Les politiques forestières devraient s'intéresser au comportement des divers groupes sociaux qui ont un intérêt dans l'exploitation des ressources forestières, et encourager les activités en appui à la durabilité. Les politiques doivent tenir compte des différents groupes d'utilisateurs qui dépendent tous des divers produits de la forêt, et elles devraient encourager l'adoption d'approches souples qui favorisent la durabilité par le biais de divers systèmes de tenure, d'exploitation et de gestion dans des contextes écologiques et socio-économiques différents. Elles devraient encourager les arrangements qui tiennent compte de toutes les principales catégories d'utilisateurs, notamment ceux qui protègent les intérêts des habitants de la forêt.
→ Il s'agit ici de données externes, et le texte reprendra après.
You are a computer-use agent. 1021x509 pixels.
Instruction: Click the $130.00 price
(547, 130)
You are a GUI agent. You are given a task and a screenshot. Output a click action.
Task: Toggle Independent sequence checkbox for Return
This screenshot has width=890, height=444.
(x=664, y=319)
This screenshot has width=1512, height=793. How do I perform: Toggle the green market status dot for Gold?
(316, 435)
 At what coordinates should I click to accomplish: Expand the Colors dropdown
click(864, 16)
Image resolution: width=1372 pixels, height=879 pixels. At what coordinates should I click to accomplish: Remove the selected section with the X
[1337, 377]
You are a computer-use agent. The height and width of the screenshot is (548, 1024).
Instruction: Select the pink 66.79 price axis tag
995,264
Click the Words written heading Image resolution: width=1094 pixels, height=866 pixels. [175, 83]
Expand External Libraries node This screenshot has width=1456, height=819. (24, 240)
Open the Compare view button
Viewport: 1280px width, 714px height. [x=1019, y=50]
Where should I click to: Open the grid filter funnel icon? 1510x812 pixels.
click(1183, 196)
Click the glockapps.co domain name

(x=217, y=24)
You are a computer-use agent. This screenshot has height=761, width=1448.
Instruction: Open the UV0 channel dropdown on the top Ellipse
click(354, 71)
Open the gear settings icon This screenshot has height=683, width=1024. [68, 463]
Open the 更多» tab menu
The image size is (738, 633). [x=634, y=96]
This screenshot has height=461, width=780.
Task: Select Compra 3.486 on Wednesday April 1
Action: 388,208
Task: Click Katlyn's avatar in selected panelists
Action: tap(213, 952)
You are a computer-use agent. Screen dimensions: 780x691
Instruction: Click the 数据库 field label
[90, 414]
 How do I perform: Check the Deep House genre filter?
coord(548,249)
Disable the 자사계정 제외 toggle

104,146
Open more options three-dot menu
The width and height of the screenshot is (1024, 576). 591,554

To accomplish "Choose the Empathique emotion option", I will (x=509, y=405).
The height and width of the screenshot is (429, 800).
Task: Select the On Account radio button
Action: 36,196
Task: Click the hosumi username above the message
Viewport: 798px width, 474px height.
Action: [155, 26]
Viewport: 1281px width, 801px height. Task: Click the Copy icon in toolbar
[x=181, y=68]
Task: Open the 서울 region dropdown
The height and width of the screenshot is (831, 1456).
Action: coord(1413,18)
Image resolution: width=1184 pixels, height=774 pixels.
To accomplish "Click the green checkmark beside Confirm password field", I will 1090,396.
Les habitants de la forêt et les communautés avoisinantes comprennent les groupes autochtones et les minorités culturelles, qui constituent souvent la catégorie la plus démunie de la population rurale; il est essentiel de reconnaître leur droit d'accès aux ressources dont dépend leur existence. Les politiques forestières doivent permettre de protéger l'intégrité culturelle de leur patrimoine forestier et doivent, en conséquence, encourager la conception et l'application d'approches de gestion qui permettent aux communautés locales (tant aux hommes qu'aux femmes) d'être impliquées en tant que partenaires et bénéficiaires privilégiés.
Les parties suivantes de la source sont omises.